This Wednesday we will be meeting in Offshore Cafe from 6pm before heading at 7.15pm to an unticketed public lecture by Anil Seth at 7.30pm in the Sir Charles Wilson Building that is hosted by the Royal Philosophical Society of Glasgow. The lecture is on the nature of consciousness and should hopefully expand our understanding of human perception.
Both venues are accessible, but the nearest public transport (Kelvinbridge Subway) isn’t. Email us at neil@uxglasgow.co.uk if you have any questions!
More about the talk:
From beast machines to dreamachines
Consciousness remains one of the central mysteries in science and philosophy. In this talk, I will explore how viewing the brain as a ‘prediction machine’ can help build bridges from neural mechanisms to properties of conscious experience – dissolving, not solving, the so-called hard problem of consciousness. I will first show how conscious experiences of the world around us can be understood in terms of perceptual predictions, before exploring how the experience of being an embodied self can be understood in terms of predictive regulation of the body. In this view, and contrary to the old doctrine of Descartes, we are conscious because we are ‘beast machines’. I’ll finish by describing a recent art-science collaboration – the dreamachine – which involves mass stroboscopically-induced visual hallucinations and a large-scale online survey of ‘perceptual diversity’ – The Perception Census.

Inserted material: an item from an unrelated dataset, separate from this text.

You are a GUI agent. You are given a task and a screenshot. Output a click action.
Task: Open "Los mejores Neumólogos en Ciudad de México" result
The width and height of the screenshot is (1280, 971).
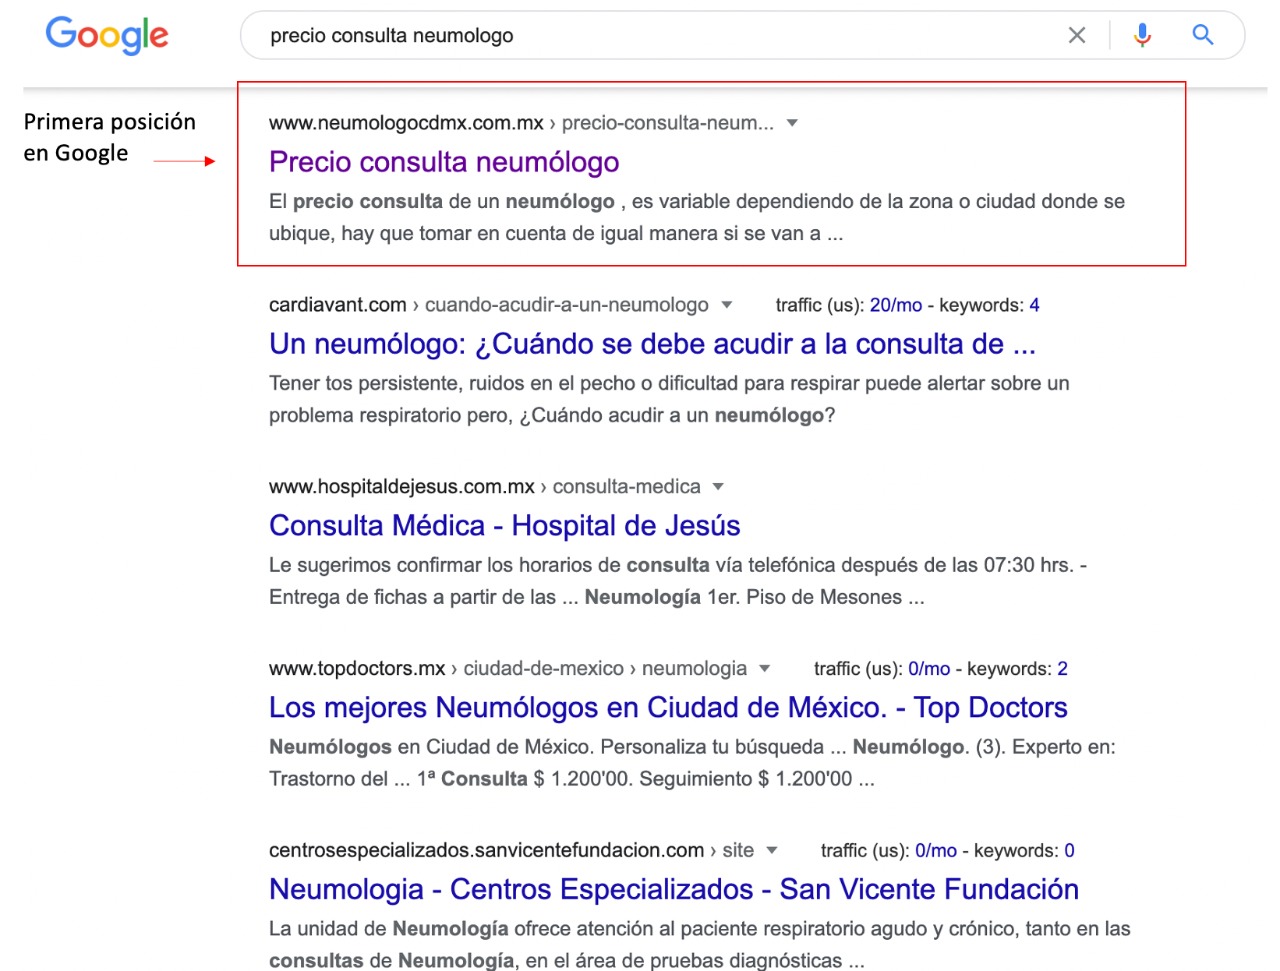point(668,708)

If that doesn’t make sense, here is a plain English version of the above generated by ChatGPT:
The topic of consciousness is a big mystery in both science and philosophy. In this presentation, I will discuss how looking at the brain as a "prediction machine" can help connect how the brain works to our experiences of consciousness. This doesn't necessarily solve the mystery of consciousness, but it can help us better understand it. I will explain how our experiences of the world around us can be explained by our predictions about what we are seeing. Additionally, I will explore how our sense of being a physical body can also be explained by our brain's predictions about our body's movements. This means that we are conscious because we are like machines that predict and regulate our own physical experiences. Lastly, I will talk about an art-science project called the "dreamachine" that creates visual hallucinations, and how it is being used to study people's different perceptions of the world.